Multiple layer systems are used as well. In such multiple layer
systems the layer which is directly deposited on the stent is
labelled first layer. Labelled second layer is that layer which is
deposited on the first layer, etc.
[0128] According to the two layer design the first layer consists
of a hemocompatible layer which is substantially covered completely
by a biodegradable layer which comprises at least an
antiproliferative, antiphlogistic and/or antithrombotic active
agent bound covalently and/or adhesively. Also applied are active
agent combinations which mutually facilitate and replenish
themselves.
[0129] As biodegradable substances for the external layer can be
used: polyvalerolactones, poly-.epsilon.-decalactones, polylactonic
acid, polyglycolic acid, polylactides, polyglycolides, copolymers
of the polylactides and polyglycolides,
poly-.epsilon.-caprolactone, polyhydroxybutanoic acid,
polyhydroxybutyrates, polyhydroxyvalerates,
polyhydroxybutyrate-co-valerates, poly(1,4-dioxane-2,3-diones),
poly(1,3-dioxane-2-ones), poly-p-dioxanones, polyanhydrides such as
polymaleic anhydrides, polyhydroxymethacrylates, fibrin,
polycyanoacrylates, polycaprolactonedimethylacrylates,
poly-b-maleic acid, polycaprolactonebutyl-acrylates, multiblock
polymers such as from oligocaprolactonedioles and
oligodioxanonedioles, polyether ester multiblock polymers such as
PEG and polybutyleneterephtalate, polypivotolactones, polyglycolic
acid trimethyl-carbonates, polycaprolactone-glycolides,
poly-g-ethylglutamate, poly(DTH-iminocarbonate),
poly(DTE-co-DT-carbonate), poly(bisphenol-A-iminocarbonate),
polyorthoesters, polyglycolic acid trimethyl-carbonates,
polytrimethylcarbonates, polyiminocarbonates,
poly(N-vinyl)-pyrrolidone, polyvinylalcoholes, polyesteramides,
glycolated polyesters, polyphosphoesters, polyphosphazenes,
poly[p-carboxyphenoxy)propane], polyhydroxypentanoic acid,
polyanhydrides, polyethyleneoxide-propyleneoxide, soft
polyurethanes, polyurethanes with amino acid residues in the
backbone, polyether esters such as polyethyleneoxide,
polyalkeneoxalates, polyorthoesters as well as copolymers thereof,
lipids, carrageenanes, fibrinogen, starch, collagen, protein based
polymers, polyamino acids, synthetic polyamino acids, zein,
modified zein, polyhydroxyalkanoates, pectic acid, actinic acid,
modified and non modified fibrin and casein, carboxymethylsulphate,
albumin, moreover hyaluronic acid, heparan sulphate, heparin,
chondroitinesulphate, dextran, b-cyclodextrines, copolymers with
PEG and polypropyleneglycol, gummi arabicum, guar, gelatine,
collagen, collagen-N-hydroxysuccinimide, lipids, phospholipids,
modifications and copolymers and/or mixtures of the afore mentioned
substances.
[0130] The layer and layers respectively which contain the active
agent is slowly degradated by components of the blood such that the
active agent is released of the external layer according to the
degradation velocity or resolves itself from the matrix according
to its elution behavior.
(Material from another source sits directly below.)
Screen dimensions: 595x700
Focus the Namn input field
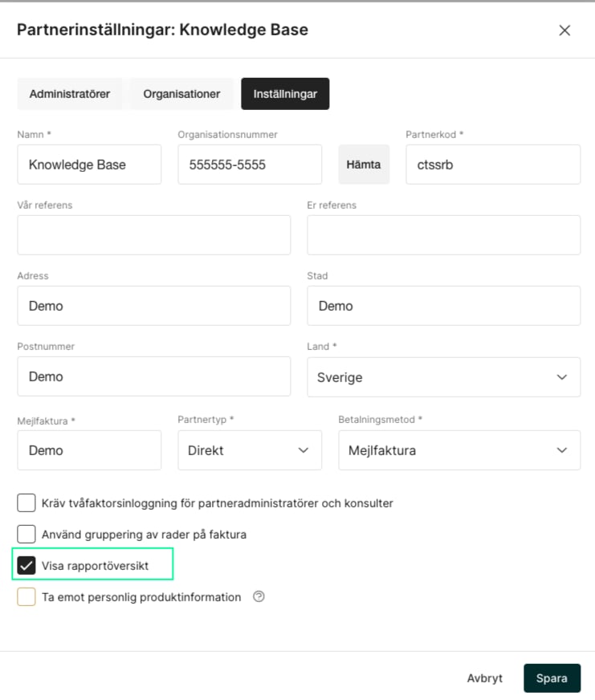tap(89, 165)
The first hemocompatible layer guarantees
the required blood compatibility of the stent once the
biodegradable layer is degradated. This biological degradation of
the external layer and the corresponding release of the active
agent reduces strongly an ongrowth of cells only for a certain
period of time and an aimed controlled adhesion is enabled where
the external layer has been already widely degradated. The
biological degradation of the external layer spans advantageously
from 1 to 36 months, preferably from 1 to 6 months, especially
preferred from 1 to 2 months. It was shown that suchlike stents
prevent or at least very strongly reduce restenosis. In this period
of time the important healing processes take place. Finally the
hemocompatible layer remains as athrombogeneous surface and masks
the foreign surface in such a way that no life-threatening reaction
can occur anymore.
[0131] The amounts of polymer deposited on the surfaces of the
medical devices, preferably stents, are between 0.01 mg to 3
mg/layer, preferred between 0.20 mg to 1 mg/layer and especially
preferred between 0.2 mg to 0.5 mg/layer.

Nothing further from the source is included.